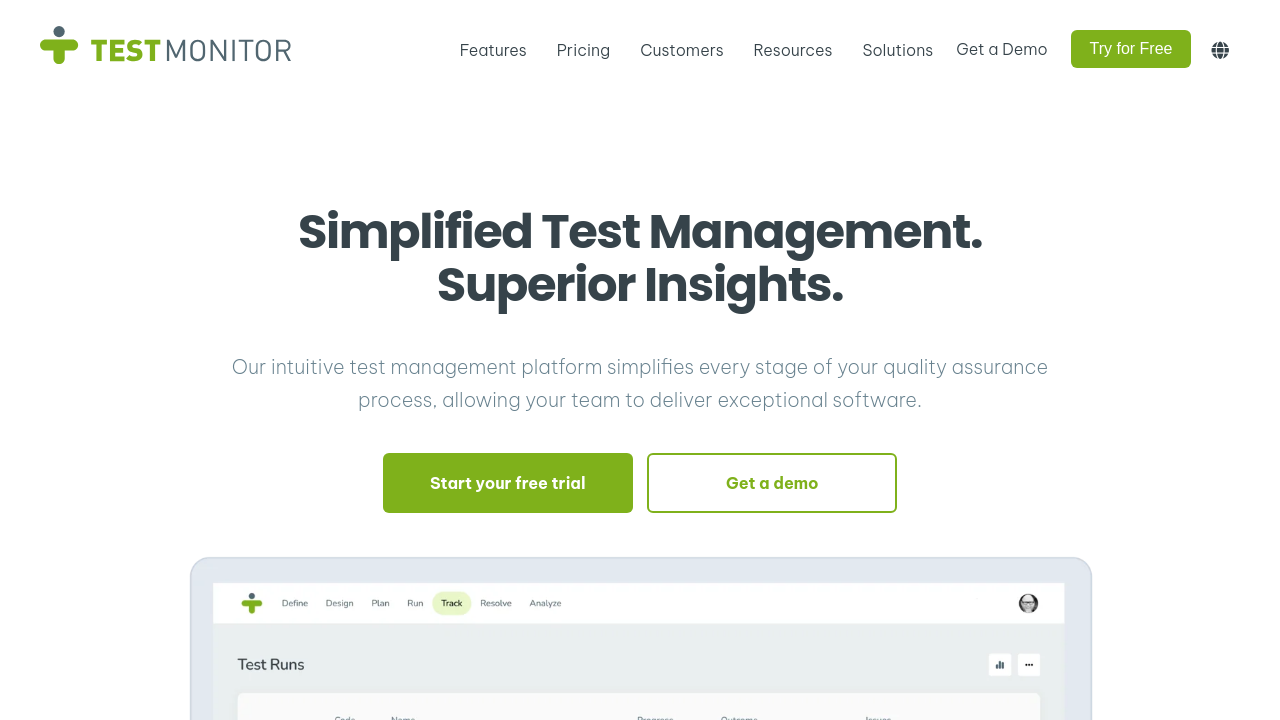The image size is (1280, 720).
Task: Open the three-dots menu beside Test Runs
Action: tap(1029, 665)
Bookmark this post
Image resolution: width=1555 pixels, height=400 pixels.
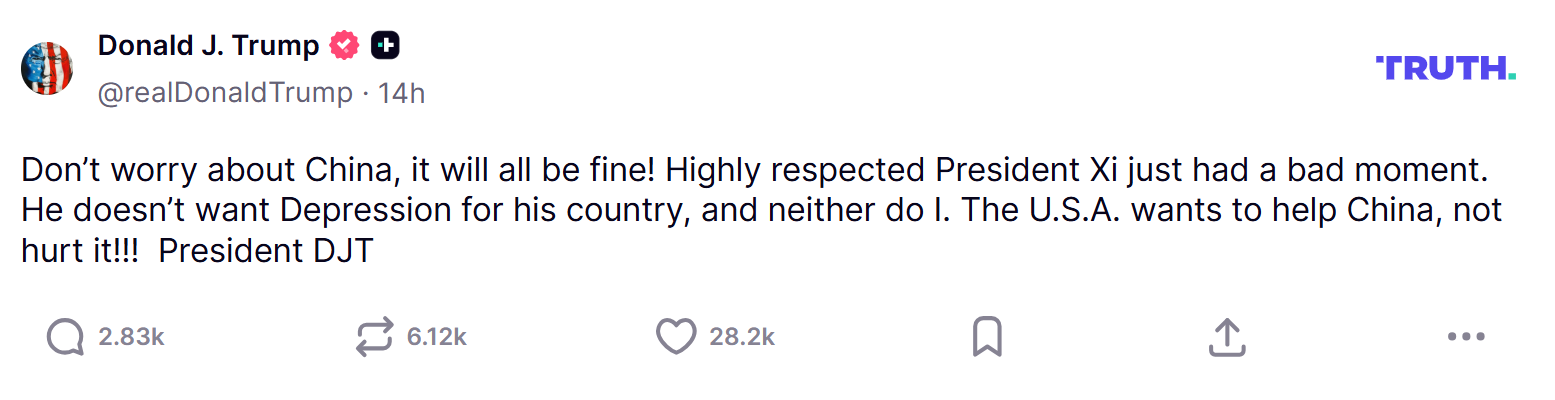click(987, 338)
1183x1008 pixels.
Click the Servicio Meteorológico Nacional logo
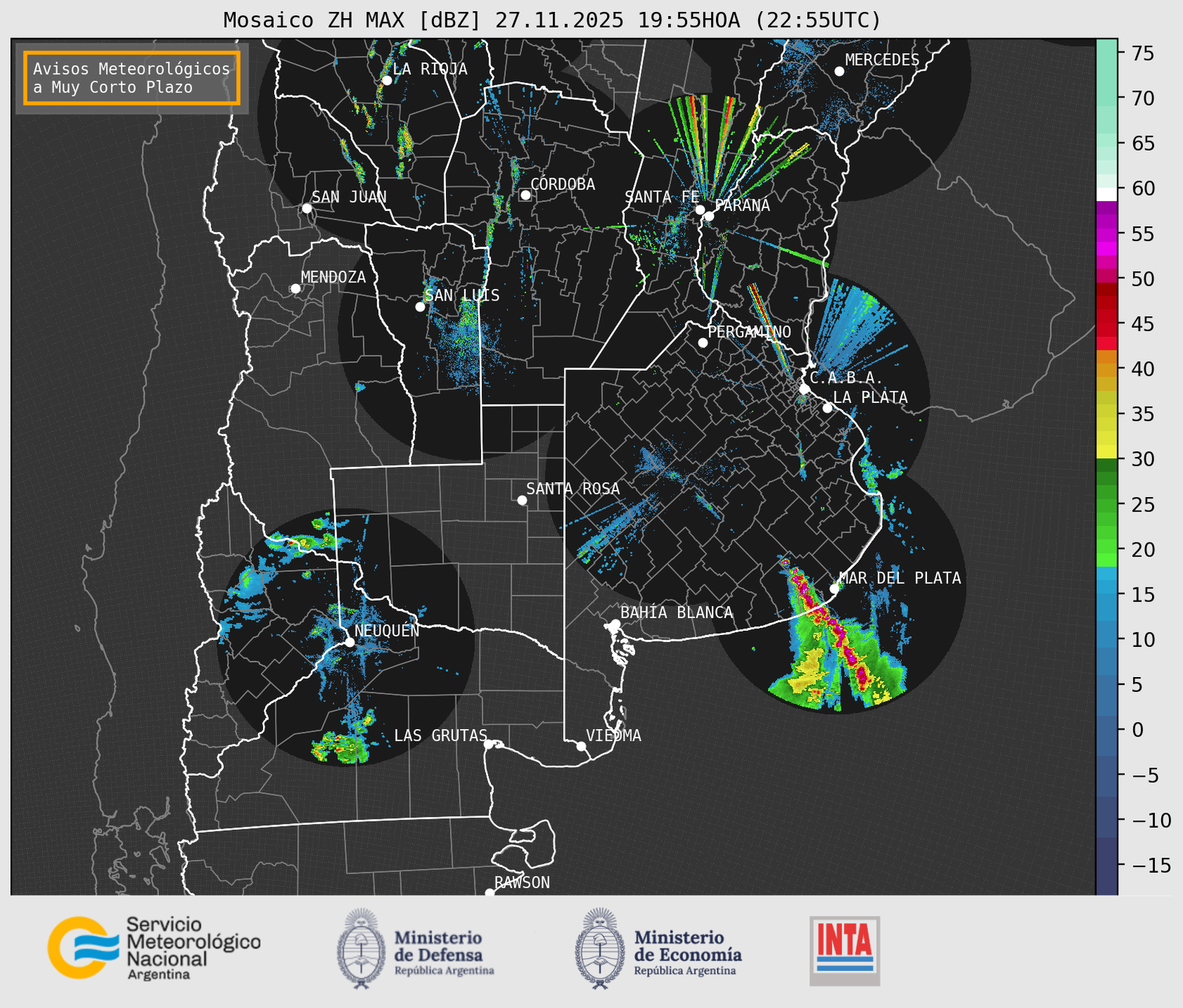154,948
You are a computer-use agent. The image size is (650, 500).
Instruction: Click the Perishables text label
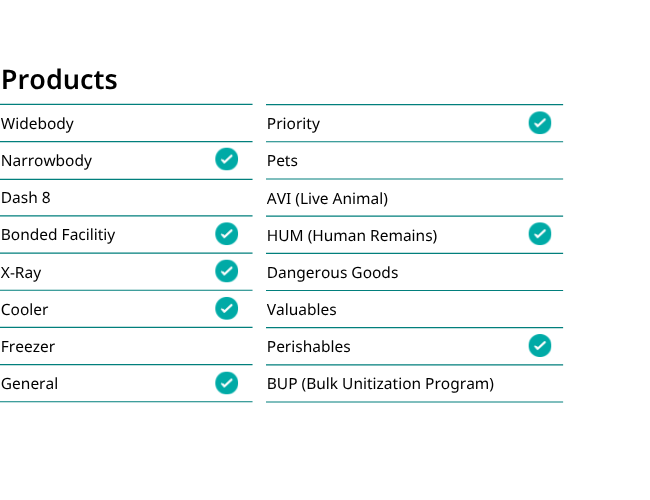pos(309,347)
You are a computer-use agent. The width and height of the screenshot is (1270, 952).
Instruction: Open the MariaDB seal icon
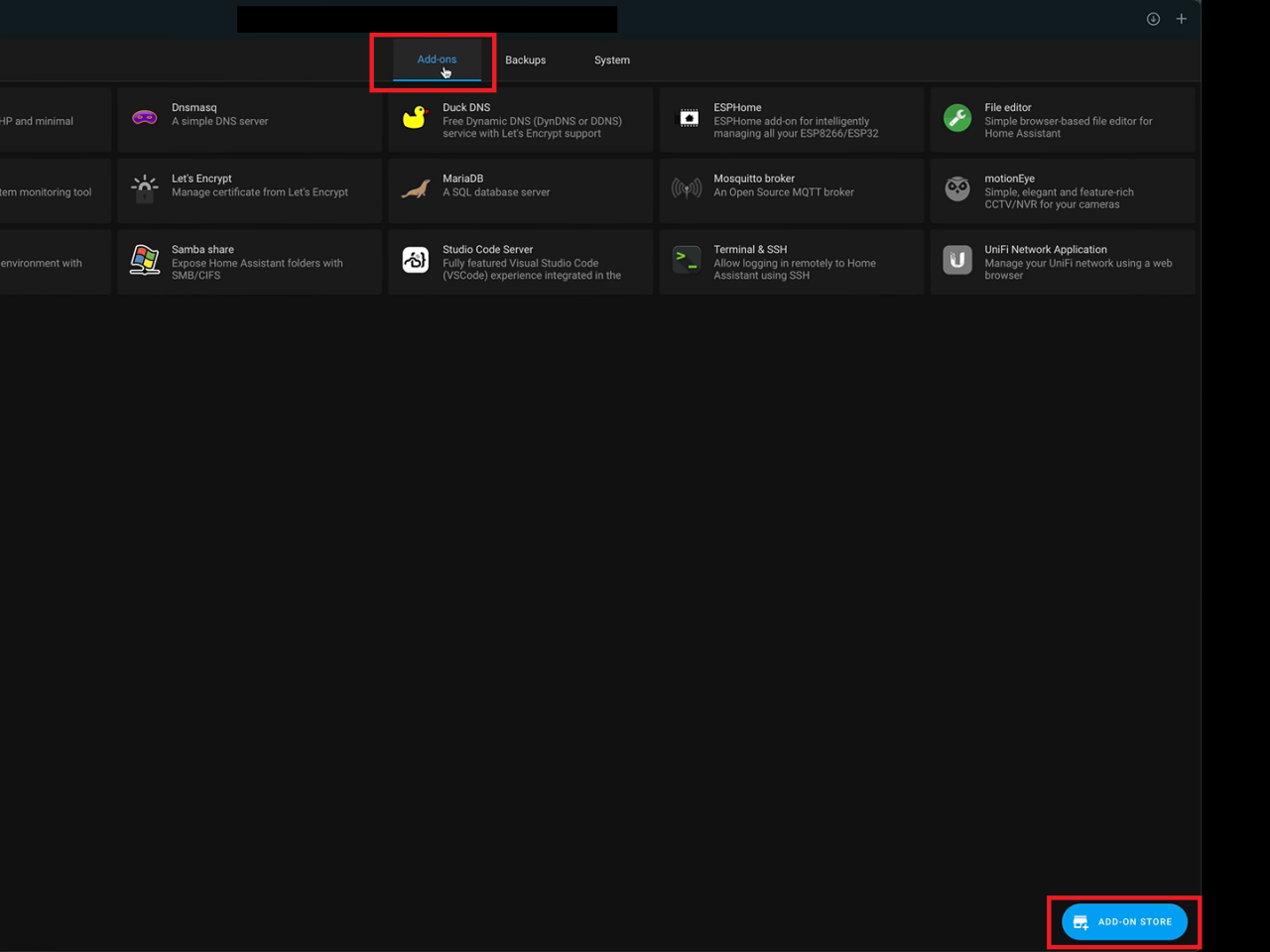[x=415, y=188]
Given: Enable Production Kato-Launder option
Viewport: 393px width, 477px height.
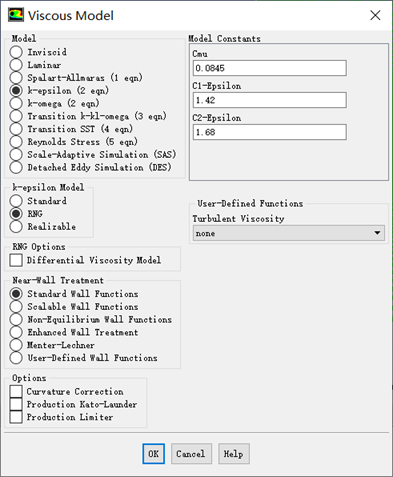Looking at the screenshot, I should [x=16, y=404].
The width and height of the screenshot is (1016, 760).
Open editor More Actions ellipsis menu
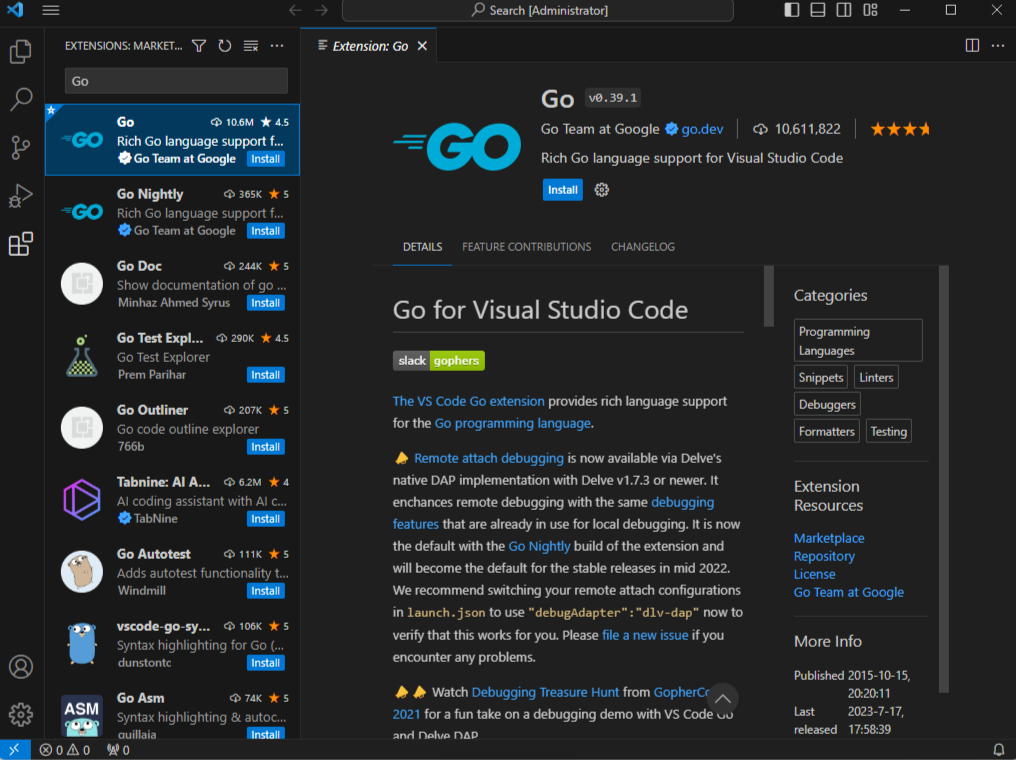point(997,46)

:::::

== TASK REQUIREMENTS ==
Your copy must begin at the line containing "Bookmark this post" and end at the last line of the material above. Reproduce each line exactly, but not the pictures.

== RESULT OF THIS TASK ==
Bookmark this post
Image resolution: width=1555 pixels, height=400 pixels.
click(987, 338)
1183x1008 pixels.
Click the Servicio Meteorológico Nacional logo
154,948
You are a computer-use agent. The image size is (650, 500).
Instruction: Click the Perishables text label
pos(309,347)
You are a computer-use agent. The width and height of the screenshot is (1270, 952).
Instruction: Open the MariaDB seal icon
[x=415, y=188]
Given: Enable Production Kato-Launder option
Viewport: 393px width, 477px height.
Looking at the screenshot, I should [x=16, y=404].
The width and height of the screenshot is (1016, 760).
Open editor More Actions ellipsis menu
point(997,46)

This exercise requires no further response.